Zagramy najlepiej jak potrafimy, damy z siebie wszystko – tak po raz kolejny zapewniali na konferencji w Barsinghausen, tuż przed naszym pożegnalnym meczem z Kostaryką piłkarze oraz trener. Mariusz Lewandowski, Jacek Krzynówek, Artur Boruc i Paweł Janas biją się w piersi i twierdzą, że tym razem będzie dobrze.

Myślę, że każdy mecz chcemy wygrać, ale nieraz nam się nie udaje - mówił Paweł Janas. Ten mecz z Kostaryką też traktujemy bardzo poważnie. Problem w tym, że jak na razie rywale dwukrotnie okazali się lepsi od nas. Poza tym Kostaryka na tych mistrzostwach już dwa gole strzeliła, Polska ani jednego.

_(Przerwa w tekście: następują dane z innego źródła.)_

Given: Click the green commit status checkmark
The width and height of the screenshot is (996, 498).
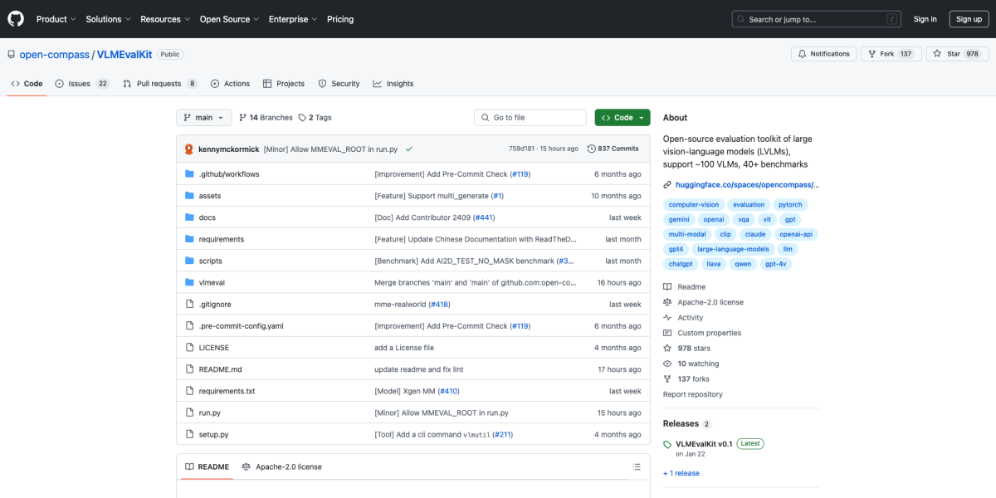Looking at the screenshot, I should [409, 149].
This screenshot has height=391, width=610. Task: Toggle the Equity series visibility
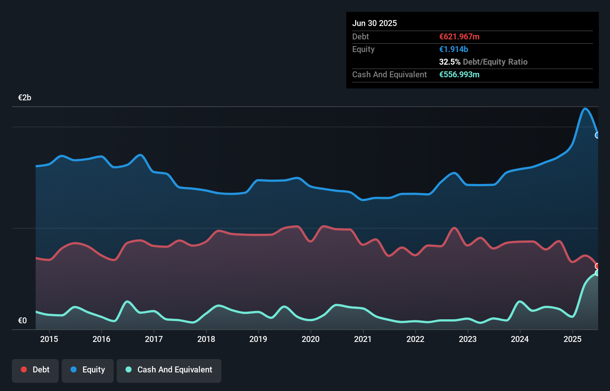(x=88, y=370)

Cóż pozostaje nadzieja, że tym razem to my będziemy górą, że Polacy pójdą szturmem na bramkę. Zawodnicy - jak mówi Artur Boruc – chcą się jeszcze pokazać na tym mundialu. To jest na tyle ważny mecz dla nas, że będziemy chcieli go wygrać. Będziemy chcieli się jeszcze pokazać na tym mundialu. Będziemy w końcu chcieli dać trochę radości naszym kibicom. Po dwóch przegranych spotkaniach coś w końcu im się należy - mówił bramkarz polskiej reprezentacji. Nareszcie ktoś wspomniał o kibicach, którzy są najlepszym polskim zawodnikiem na mundialu.

Na temat składu na konferencji niewiele usłyszeliśmy. Paweł Janas zapewnił, że nie będzie roszad i dziwnych zmian. Wystawimy najlepszy skład; nie będziemy improwizować. Cóż, jutro wszystko będzie jasne.